[What the exercise asks] Every word in the data below belongs in your copy, exactly as given; the pictures do not.

[Saved data entries]
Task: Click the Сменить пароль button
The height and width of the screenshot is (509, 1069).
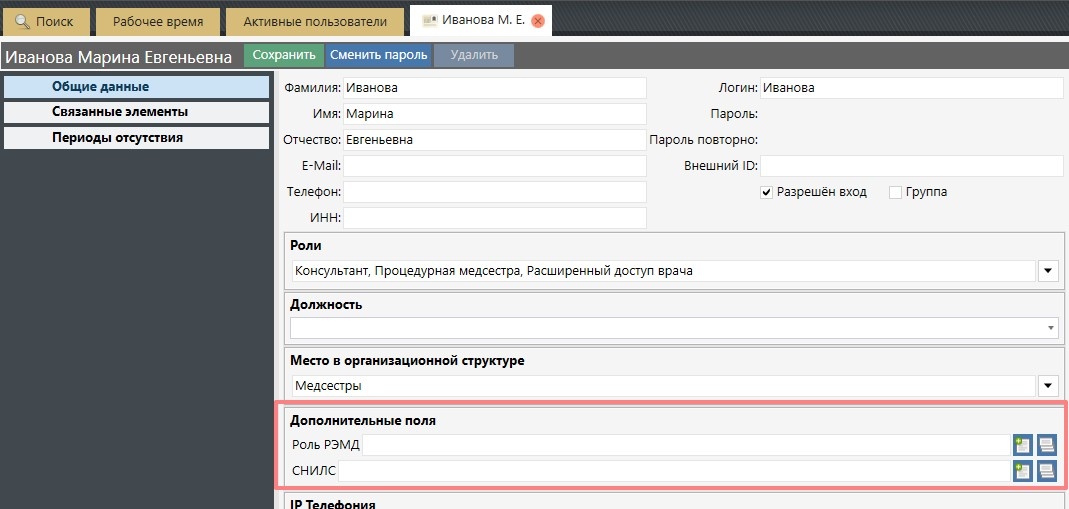Action: [x=379, y=56]
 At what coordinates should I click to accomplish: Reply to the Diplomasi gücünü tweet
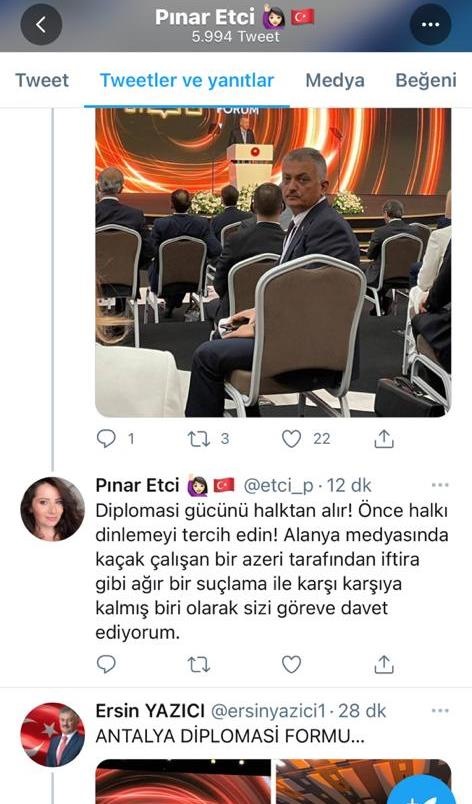coord(106,664)
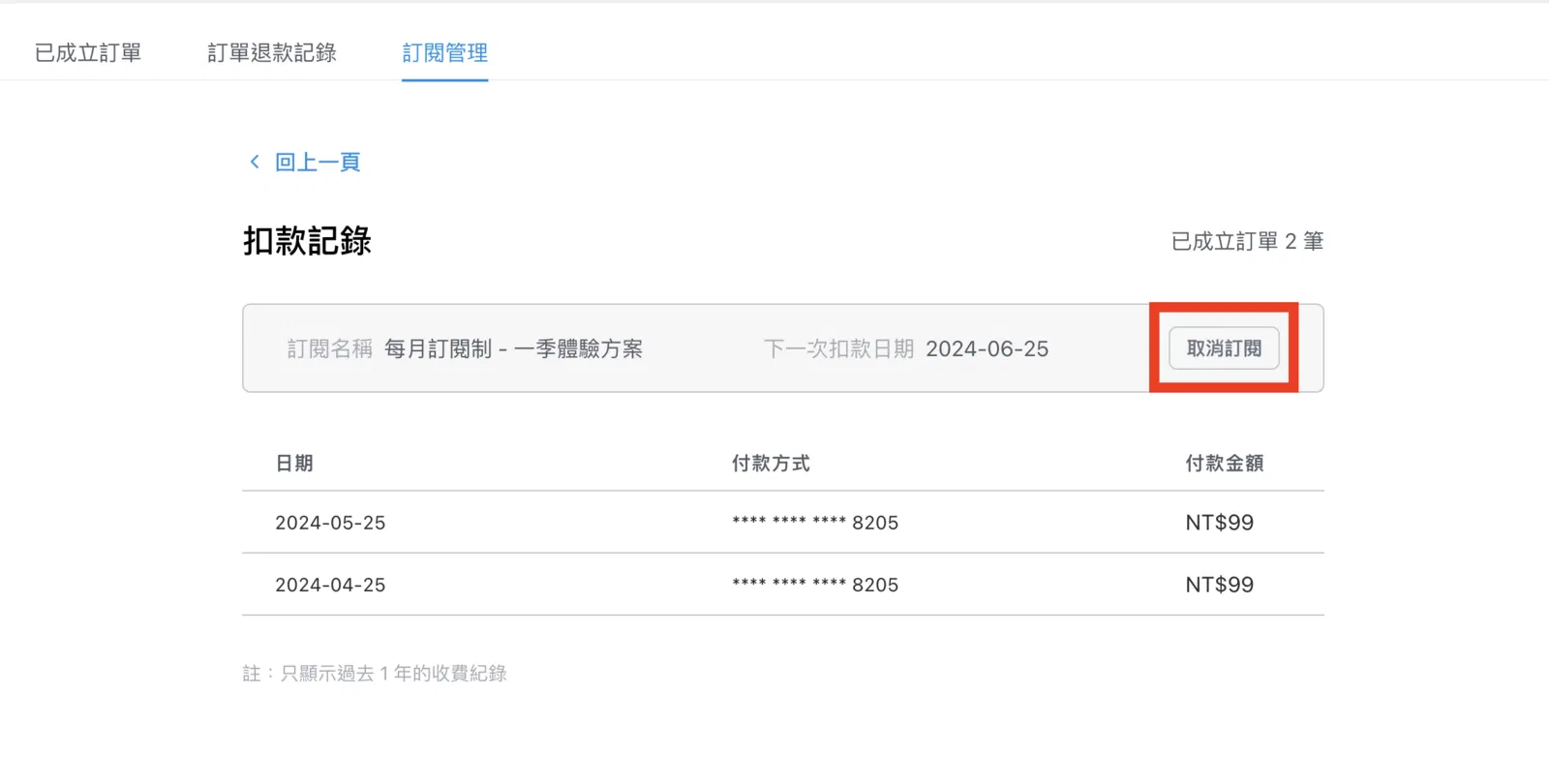This screenshot has width=1549, height=784.
Task: Click the 付款金額 column header
Action: [x=1225, y=463]
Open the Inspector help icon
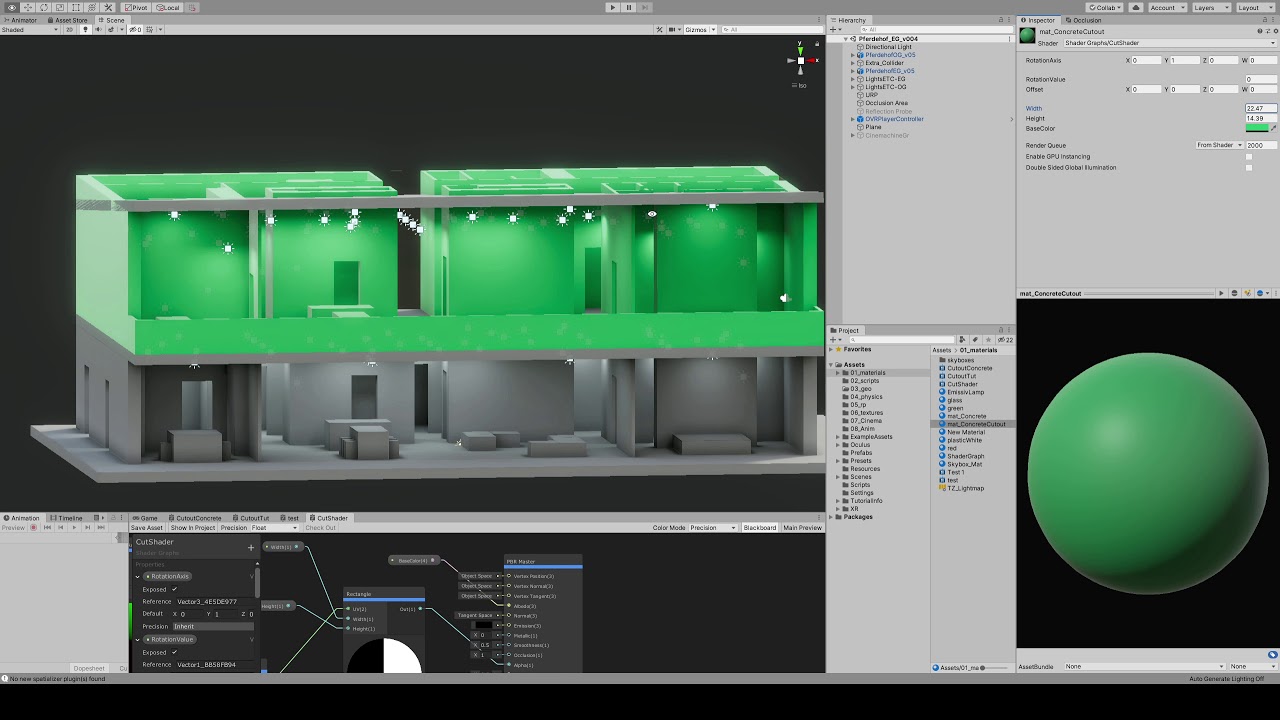 pyautogui.click(x=1259, y=32)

[Answer to this exercise]
Task: Click the Сменить пароль button
The height and width of the screenshot is (509, 1069).
Action: [x=379, y=56]
 At what coordinates should I click to accomplish: Reply to the Diplomasi gücünü tweet
coord(106,664)
This screenshot has width=1549, height=784.
Task: Click the 付款金額 column header
Action: [x=1225, y=463]
Open the Inspector help icon
 pyautogui.click(x=1259, y=32)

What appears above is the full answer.